Inside a Fake News Sausage Factory: ‘This Is All About Income’ - aaronbrethorst
http://www.nytimes.com/2016/11/25/world/europe/fake-news-donald-trump-hillary-clinton-georgia.html?hp&action=click&pgtype=Homepage&clickSource=story-heading&module=a-lede-package-region&region=top-news&WT.nav=top-news
======
apatters
While I don't doubt that fake news is widely shared on Facebook, blaming the
outcome of the election on it seems like a convenient way to dismiss the
preferences of tens of millions of voters. It seems like there's a real effort
right now to show or at least insinuate that _fake news is the reason Trump
won._

There are so many disturbing things about that narrative I don't know where to
begin. It would require a profoundly dumber US population than I believe
exists. It would imply very cynical things about the US education system which
don't mirror my experience growing up there (I have seen truly bad education
systems overseas, and while the US could use some work, it's a paragon
compared to some others). It would require the conservatives to be much dumber
than the liberals, which just sounds like bigotry and arrogance to me. It
essentially dismisses the concerns held by Trump's supporters--who are fellow
Americans after all--which only widens the growing divide in the electorate.
And finally if you believe this idea that fake news is a serious problem which
needs to be curtailed, it almost inevitably leads to censorship mechanisms
which will be abused down the road.
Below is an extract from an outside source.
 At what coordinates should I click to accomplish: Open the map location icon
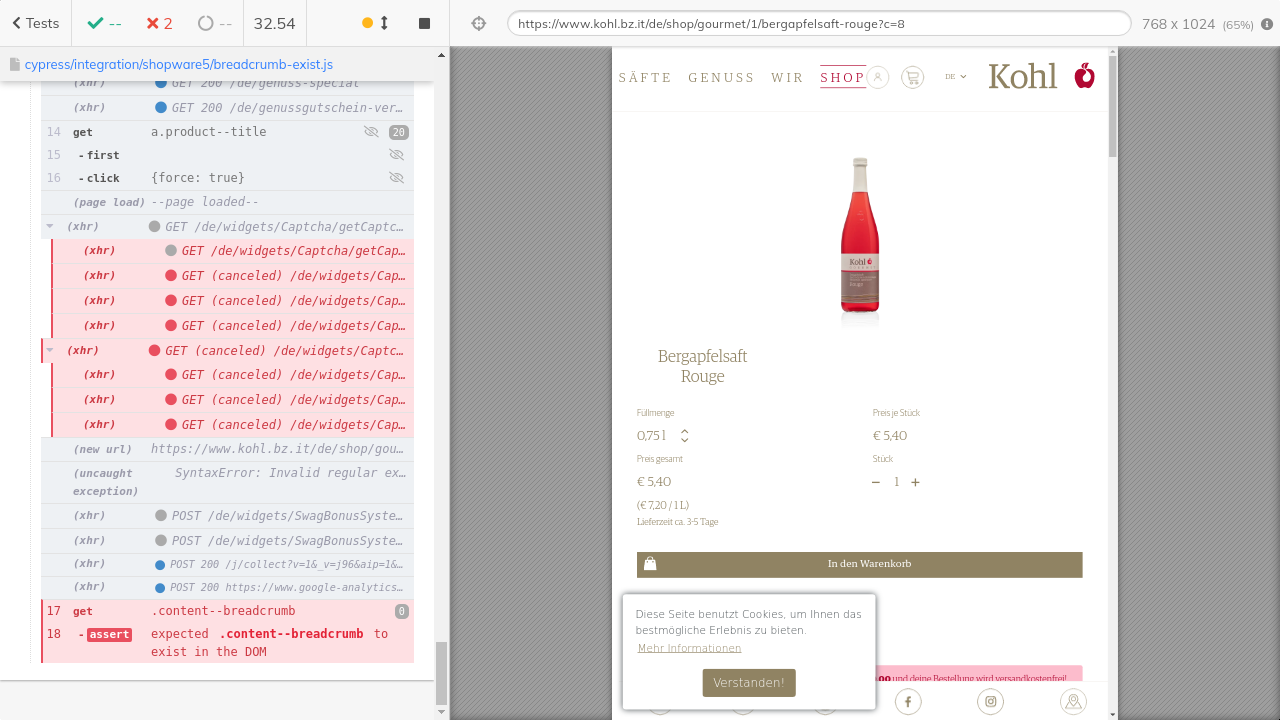click(x=1073, y=702)
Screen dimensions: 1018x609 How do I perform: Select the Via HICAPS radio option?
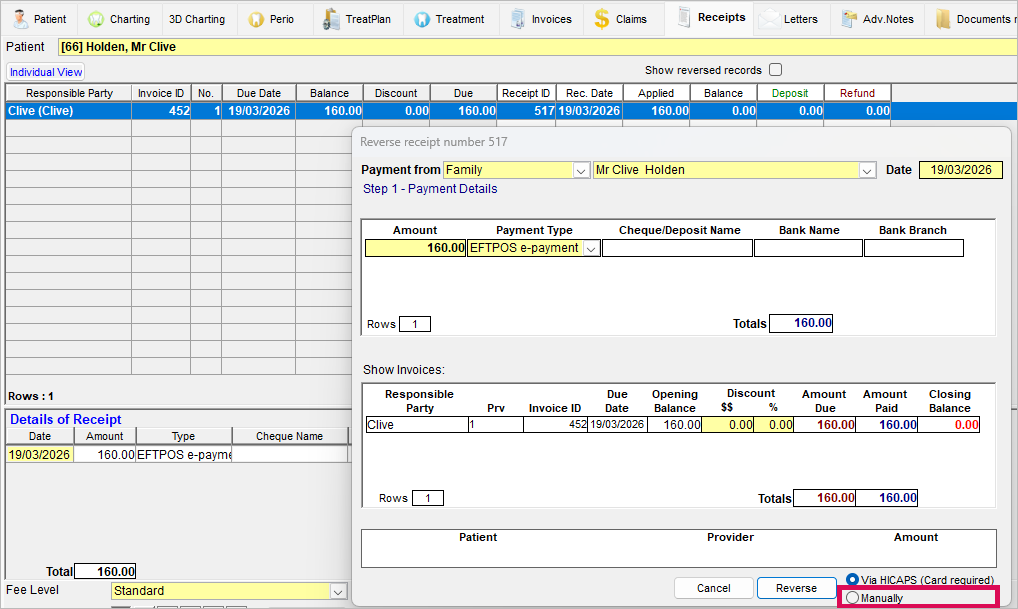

How do you fact check the entire Internet?
Anyone in journalism knows how much work it can be to fact check one article
and often the facts are open to interpretation, particularly in politics.

Elites in government and business are now pushing for the creation of
censorship mechanisms in order to curtail fake news, and they're hoping to get
away with it because of popular disillusionment over the results of the US
election. We really, really need to come together on this point and stop them.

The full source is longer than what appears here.